⚡ Em Resumo:
- O que é: O Governo de Santa Catarina protocolou representação criminal na Procuradoria-Geral da República contra o presidente da República.
- Números principais: A ação foi protocolada em 29 de junho e cita o artigo 20 da Lei nº 7.716/1989, a Lei do Racismo.
- Onde: O discurso ocorreu em Itajaí (SC) e a representação foi encaminhada à Procuradoria-Geral da República.
- Quem afeta: O Governo de Santa Catarina, a Procuradoria-Geral da República, o presidente da República e a população catarinense.
Por que o Governo de Santa Catarina acionou a PGR?
O Governo de Santa Catarina, por meio da Procuradoria-Geral do Estado (PGE/SC), protocolou uma representação criminal na Procuradoria-Geral da República (PGR) contra o presidente da República. A medida foi tomada após um discurso realizado na última sexta-feira (26), durante um evento em Itajaí.
Segundo a PGE/SC, o pronunciamento fez referências generalizadas à população catarinense, associando o Estado ao racismo, ao nazismo e à intolerância.
O que diz a representação apresentada pela PGE?
Na representação, a Procuradoria sustenta que as declarações podem se enquadrar no artigo 20 da Lei nº 7.716/1989, conhecida como Lei do Racismo, que trata da prática, indução ou incitação à discriminação ou preconceito, incluindo por procedência nacional.
De acordo com o procurador-geral do Estado, Marcelo Mendes, o discurso atribuiu características negativas à população catarinense de forma coletiva, o que, na avaliação da PGE, pode estimular discriminação e hostilidade contra os moradores do Estado.
Quais são os pedidos feitos à Procuradoria-Geral da República?
O Governo de Santa Catarina solicita que a Procuradoria-Geral da República instaure uma investigação para apurar eventual prática do crime de incitação à discriminação por procedência nacional.
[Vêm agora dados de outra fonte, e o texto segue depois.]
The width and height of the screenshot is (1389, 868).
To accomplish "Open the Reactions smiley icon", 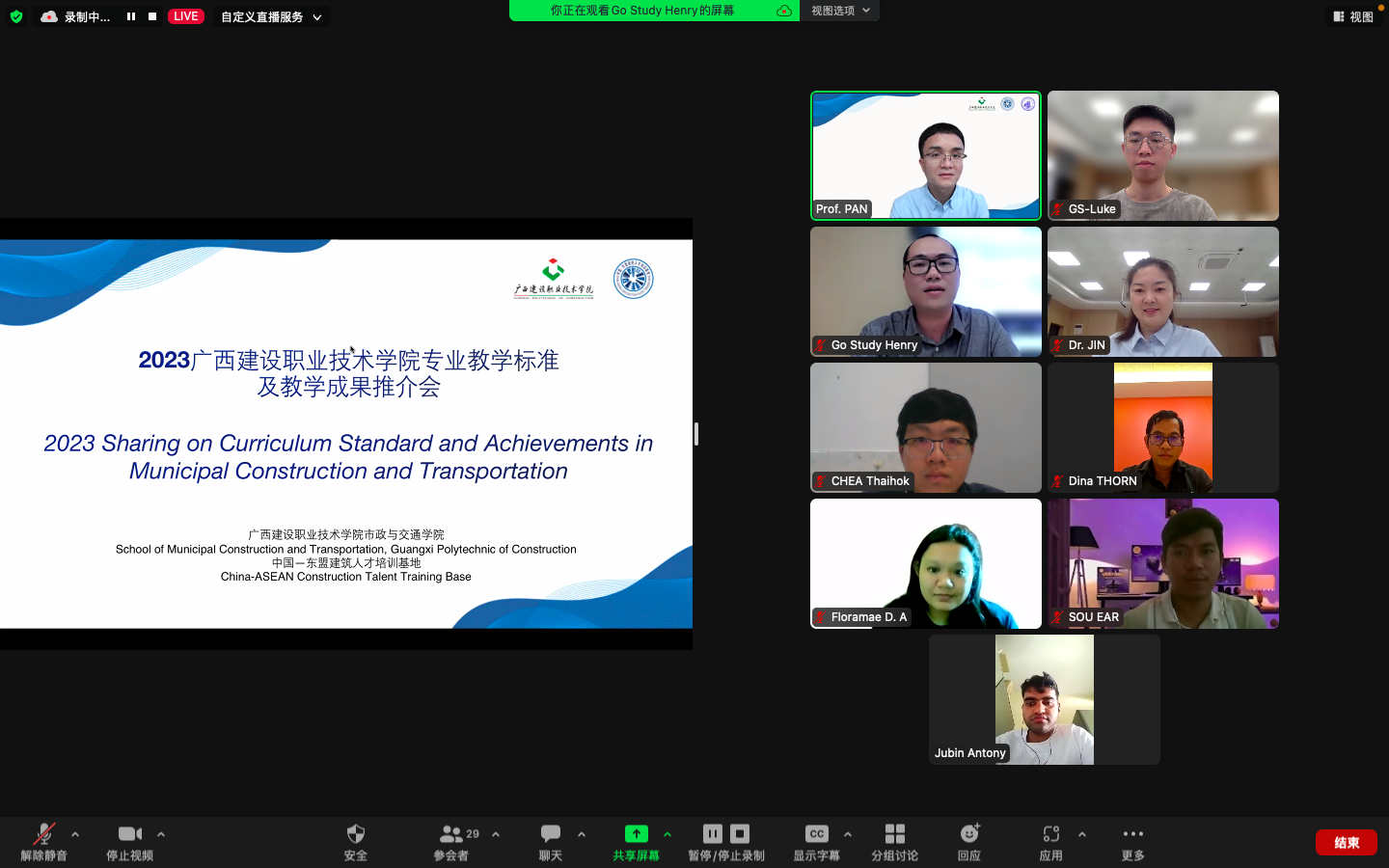I will click(969, 834).
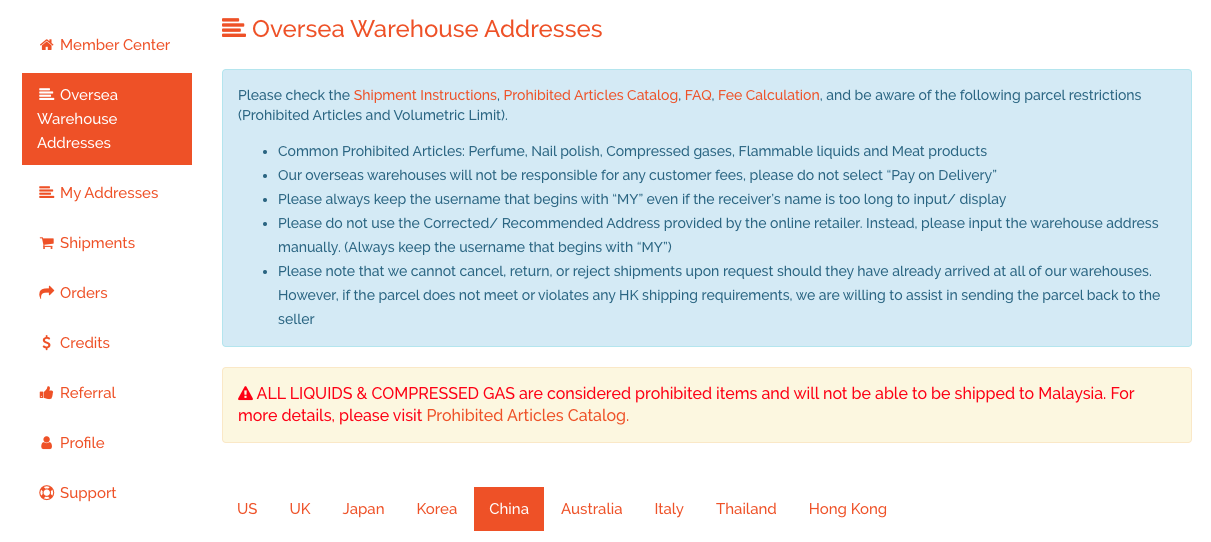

Além disso, a representação pede que, caso sejam encontrados elementos suficientes, seja apresentada denúncia ao Supremo Tribunal Federal (STF), conforme prevê a legislação.
O que motivou a representação?
A medida foi motivada por declarações feitas pelo presidente durante um evento público em Itajaí. Conforme a representação, o presidente afirmou que em Santa Catarina “prevalece o racismo”, fez referência ao nazismo e criticou o que chamou de “hegemonia da ignorância”, contrapondo sua origem nordestina à realidade catarinense.
Para a Procuradoria-Geral do Estado, as falas extrapolaram o debate político e atingiram de forma generalizada a população catarinense, justificando a adoção de medidas jurídicas junto à Procuradoria-Geral da República.